"What did Edith agree with you about?" asked Miss Grantham.

"I'm not sure that I did really agree with her," interpolated Edith.

"Oh, about morals," said Dodo. "I said that a man's morals did not matter in ordinary social life. That they did not come into the question at all."

"No, I don't think I do agree with you," said Edith. "All social life is a degree of intimacy, and you said yourself that you wouldn't get under the influence of an immoral man—in other words, you wouldn't be intimate with him."

"Oh, being intimate hasn't anything to do with being under a man's influence," said Dodo. "I'm very intimate with lots of people. Jack, for instance, but I'm not under his influence."

"Then you think it doesn't matter whether society is composed of people without morals?" said Edith.
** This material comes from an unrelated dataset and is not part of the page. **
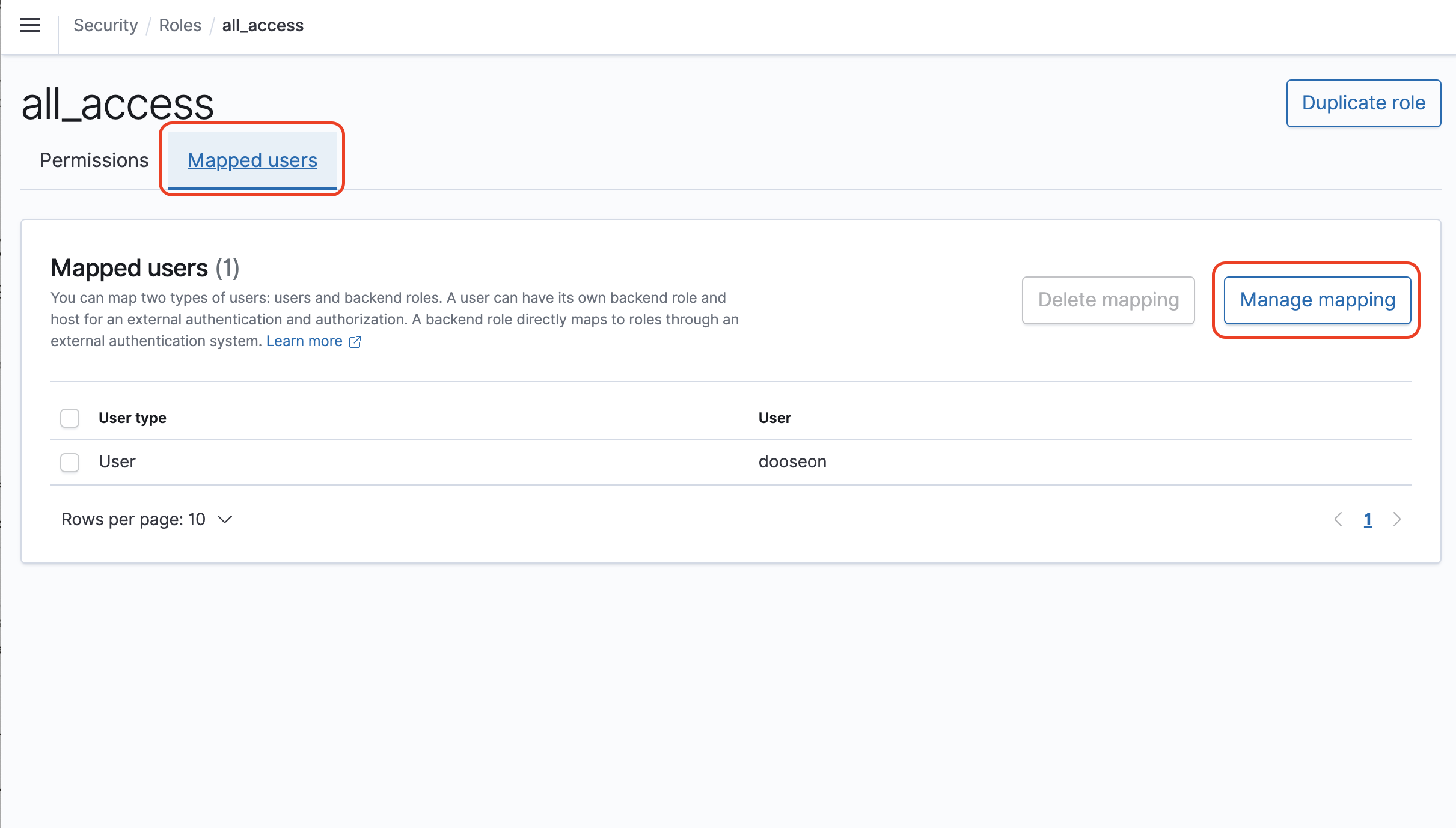Viewport: 1456px width, 828px height.
Task: Go to next page arrow
Action: [1397, 519]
"I think it's a bad thing that morals should deteriorate in any society," said Dodo; "but I don't think that society should take cognisance of the moral code. Public opinion don't touch that. If a man is a brute, he won't be any better for knowing that other people disapprove of him. If he knows that, and is worth anything at all, it will simply have the opposite effect on him. He very likely will try to hide it; but that doesn't make it any better. A whited sepulchre is no better than a sepulchre unwhitened. You must act by your own lights. If an action doesn't seem to you wrong nothing in the world will prevent your doing it, if your desire is sufficiently strong. You cannot elevate tone by punishing offences. There are no fewer criminals since the tread-mill was invented and Botany Bay discovered."

"You mean that there would be no increase in crime if the law did not punish?"

"I mean that punishment is not the best way of checking crime, though that is really altogether a different question. You won't check immorality by dealing with it as a social crime."

There was a short silence, broken only by the whispering of the wind in the fir trees. Then on the stillness came a light, rippling laugh. Dodo got out of her chair, and plucked a couple of roses from a bush near her.